Task input:
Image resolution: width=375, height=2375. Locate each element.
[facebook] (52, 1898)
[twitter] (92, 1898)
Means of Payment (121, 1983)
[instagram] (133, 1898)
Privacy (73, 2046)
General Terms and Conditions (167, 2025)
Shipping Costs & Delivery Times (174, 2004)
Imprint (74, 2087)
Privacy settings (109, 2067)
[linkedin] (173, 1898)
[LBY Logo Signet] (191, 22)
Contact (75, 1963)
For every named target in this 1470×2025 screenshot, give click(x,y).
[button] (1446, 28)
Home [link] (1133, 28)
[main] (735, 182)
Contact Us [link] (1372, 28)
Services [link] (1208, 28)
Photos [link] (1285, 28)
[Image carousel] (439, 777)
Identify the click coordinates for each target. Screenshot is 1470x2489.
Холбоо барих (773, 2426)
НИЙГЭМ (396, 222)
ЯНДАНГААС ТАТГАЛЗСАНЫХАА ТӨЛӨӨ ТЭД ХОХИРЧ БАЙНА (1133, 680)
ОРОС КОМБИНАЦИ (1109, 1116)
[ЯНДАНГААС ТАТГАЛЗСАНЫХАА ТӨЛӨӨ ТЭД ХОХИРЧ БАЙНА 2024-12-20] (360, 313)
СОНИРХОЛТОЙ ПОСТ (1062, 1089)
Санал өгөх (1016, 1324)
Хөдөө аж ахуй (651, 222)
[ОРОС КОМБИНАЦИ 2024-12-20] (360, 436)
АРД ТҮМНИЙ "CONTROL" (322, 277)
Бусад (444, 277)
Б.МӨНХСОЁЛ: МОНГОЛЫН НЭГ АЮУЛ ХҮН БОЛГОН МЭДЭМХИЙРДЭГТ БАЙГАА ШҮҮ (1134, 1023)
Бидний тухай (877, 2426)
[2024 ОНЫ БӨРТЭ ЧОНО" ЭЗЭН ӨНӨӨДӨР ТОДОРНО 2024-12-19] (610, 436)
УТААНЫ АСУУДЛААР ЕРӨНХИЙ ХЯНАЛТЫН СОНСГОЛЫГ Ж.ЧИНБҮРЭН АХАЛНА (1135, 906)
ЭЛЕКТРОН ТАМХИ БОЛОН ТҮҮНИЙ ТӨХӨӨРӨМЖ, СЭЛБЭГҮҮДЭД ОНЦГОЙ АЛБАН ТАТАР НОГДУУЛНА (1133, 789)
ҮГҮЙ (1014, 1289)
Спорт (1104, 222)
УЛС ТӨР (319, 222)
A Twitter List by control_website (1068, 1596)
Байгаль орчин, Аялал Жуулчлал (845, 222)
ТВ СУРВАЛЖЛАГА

Activity: The listing above holds a line with "Home [link] (1133, 28)" and a line with "[ЯНДАНГААС ТАТГАЛЗСАНЫХАА ТӨЛӨӨ". Print the stretch from the first through the second, exactly and alone.

Task response:
Home [link] (1133, 28)
[main] (735, 182)
Contact Us [link] (1372, 28)
Services [link] (1208, 28)
Photos [link] (1285, 28)
[Image carousel] (439, 777)
Identify the click coordinates for each target. Screenshot is 1470x2489.
Холбоо барих (773, 2426)
НИЙГЭМ (396, 222)
ЯНДАНГААС ТАТГАЛЗСАНЫХАА ТӨЛӨӨ ТЭД ХОХИРЧ БАЙНА (1133, 680)
ОРОС КОМБИНАЦИ (1109, 1116)
[ЯНДАНГААС ТАТГАЛЗСАНЫХАА ТӨЛӨӨ ТЭД ХОХИРЧ БАЙНА 2024-12-20] (360, 313)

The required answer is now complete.